↓↓↓

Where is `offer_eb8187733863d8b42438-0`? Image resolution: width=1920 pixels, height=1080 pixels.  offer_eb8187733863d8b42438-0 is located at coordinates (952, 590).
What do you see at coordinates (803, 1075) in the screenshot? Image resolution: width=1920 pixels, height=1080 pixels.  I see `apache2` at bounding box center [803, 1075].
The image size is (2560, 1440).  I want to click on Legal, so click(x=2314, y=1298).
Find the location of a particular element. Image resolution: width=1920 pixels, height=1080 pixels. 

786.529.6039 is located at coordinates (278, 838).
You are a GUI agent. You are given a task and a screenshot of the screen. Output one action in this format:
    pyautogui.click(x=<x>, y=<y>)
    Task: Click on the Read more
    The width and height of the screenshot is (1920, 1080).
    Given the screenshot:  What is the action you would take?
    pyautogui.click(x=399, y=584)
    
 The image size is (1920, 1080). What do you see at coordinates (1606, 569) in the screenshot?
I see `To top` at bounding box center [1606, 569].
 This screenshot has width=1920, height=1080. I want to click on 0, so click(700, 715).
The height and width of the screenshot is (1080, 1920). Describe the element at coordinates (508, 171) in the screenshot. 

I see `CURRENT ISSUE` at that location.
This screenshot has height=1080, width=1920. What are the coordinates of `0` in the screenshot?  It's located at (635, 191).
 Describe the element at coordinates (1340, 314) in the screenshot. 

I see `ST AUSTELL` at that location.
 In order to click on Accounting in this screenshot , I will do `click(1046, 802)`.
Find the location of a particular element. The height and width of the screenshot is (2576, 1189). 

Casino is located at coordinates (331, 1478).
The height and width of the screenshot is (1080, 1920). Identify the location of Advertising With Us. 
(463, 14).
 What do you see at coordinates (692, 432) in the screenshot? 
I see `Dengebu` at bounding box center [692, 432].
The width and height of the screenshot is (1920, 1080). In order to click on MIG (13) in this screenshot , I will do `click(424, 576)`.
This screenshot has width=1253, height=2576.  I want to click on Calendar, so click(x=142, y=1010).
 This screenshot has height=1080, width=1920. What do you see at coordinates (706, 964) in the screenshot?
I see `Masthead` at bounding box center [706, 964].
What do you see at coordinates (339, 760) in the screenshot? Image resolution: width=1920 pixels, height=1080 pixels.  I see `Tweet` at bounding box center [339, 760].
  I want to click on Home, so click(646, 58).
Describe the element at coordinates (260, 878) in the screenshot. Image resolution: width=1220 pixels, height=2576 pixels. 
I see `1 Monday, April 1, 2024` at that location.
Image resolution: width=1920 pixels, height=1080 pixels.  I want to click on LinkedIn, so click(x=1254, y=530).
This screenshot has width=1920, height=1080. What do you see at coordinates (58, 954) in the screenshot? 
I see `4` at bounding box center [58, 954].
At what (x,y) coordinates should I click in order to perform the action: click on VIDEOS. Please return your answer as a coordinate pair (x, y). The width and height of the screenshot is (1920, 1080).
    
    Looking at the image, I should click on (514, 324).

↑↑↑

Task
Render all the rows above as a JSON array of strings, with each line as its own string and blank lines skipped.

Response to this exercise
[
  "Where is `offer_eb8187733863d8b42438-0`? Image resolution: width=1920 pixels, height=1080 pixels.  offer_eb8187733863d8b42438-0 is located at coordinates (952, 590).",
  "What do you see at coordinates (803, 1075) in the screenshot? Image resolution: width=1920 pixels, height=1080 pixels.  I see `apache2` at bounding box center [803, 1075].",
  "The image size is (2560, 1440).  I want to click on Legal, so click(x=2314, y=1298).",
  "Find the location of a particular element. Image resolution: width=1920 pixels, height=1080 pixels. ",
  "786.529.6039 is located at coordinates (278, 838).",
  "You are a GUI agent. You are given a task and a screenshot of the screen. Output one action in this format:",
  "    pyautogui.click(x=<x>, y=<y>)",
  "    Task: Click on the Read more",
  "    The width and height of the screenshot is (1920, 1080).",
  "    Given the screenshot:  What is the action you would take?",
  "    pyautogui.click(x=399, y=584)",
  " The image size is (1920, 1080). What do you see at coordinates (1606, 569) in the screenshot?",
  "I see `To top` at bounding box center [1606, 569].",
  " This screenshot has width=1920, height=1080. I want to click on 0, so click(700, 715).",
  "The height and width of the screenshot is (1080, 1920). Describe the element at coordinates (508, 171) in the screenshot. ",
  "I see `CURRENT ISSUE` at that location.",
  "This screenshot has height=1080, width=1920. What are the coordinates of `0` in the screenshot?  It's located at (635, 191).",
  " Describe the element at coordinates (1340, 314) in the screenshot. ",
  "I see `ST AUSTELL` at that location.",
  " In order to click on Accounting in this screenshot , I will do `click(1046, 802)`.",
  "Find the location of a particular element. The height and width of the screenshot is (2576, 1189). ",
  "Casino is located at coordinates (331, 1478).",
  "The height and width of the screenshot is (1080, 1920). Identify the location of Advertising With Us. ",
  "(463, 14).",
  " What do you see at coordinates (692, 432) in the screenshot? ",
  "I see `Dengebu` at bounding box center [692, 432].",
  "The width and height of the screenshot is (1920, 1080). In order to click on MIG (13) in this screenshot , I will do `click(424, 576)`.",
  "This screenshot has width=1253, height=2576.  I want to click on Calendar, so click(x=142, y=1010).",
  " This screenshot has height=1080, width=1920. What do you see at coordinates (706, 964) in the screenshot?",
  "I see `Masthead` at bounding box center [706, 964].",
  "What do you see at coordinates (339, 760) in the screenshot? Image resolution: width=1920 pixels, height=1080 pixels.  I see `Tweet` at bounding box center [339, 760].",
  "  I want to click on Home, so click(646, 58).",
  "Describe the element at coordinates (260, 878) in the screenshot. Image resolution: width=1220 pixels, height=2576 pixels. ",
  "I see `1 Monday, April 1, 2024` at that location.",
  "Image resolution: width=1920 pixels, height=1080 pixels.  I want to click on LinkedIn, so click(x=1254, y=530).",
  "This screenshot has width=1920, height=1080. What do you see at coordinates (58, 954) in the screenshot? ",
  "I see `4` at bounding box center [58, 954].",
  "At what (x,y) coordinates should I click in order to perform the action: click on VIDEOS. Please return your answer as a coordinate pair (x, y). The width and height of the screenshot is (1920, 1080).",
  "    Looking at the image, I should click on (514, 324)."
]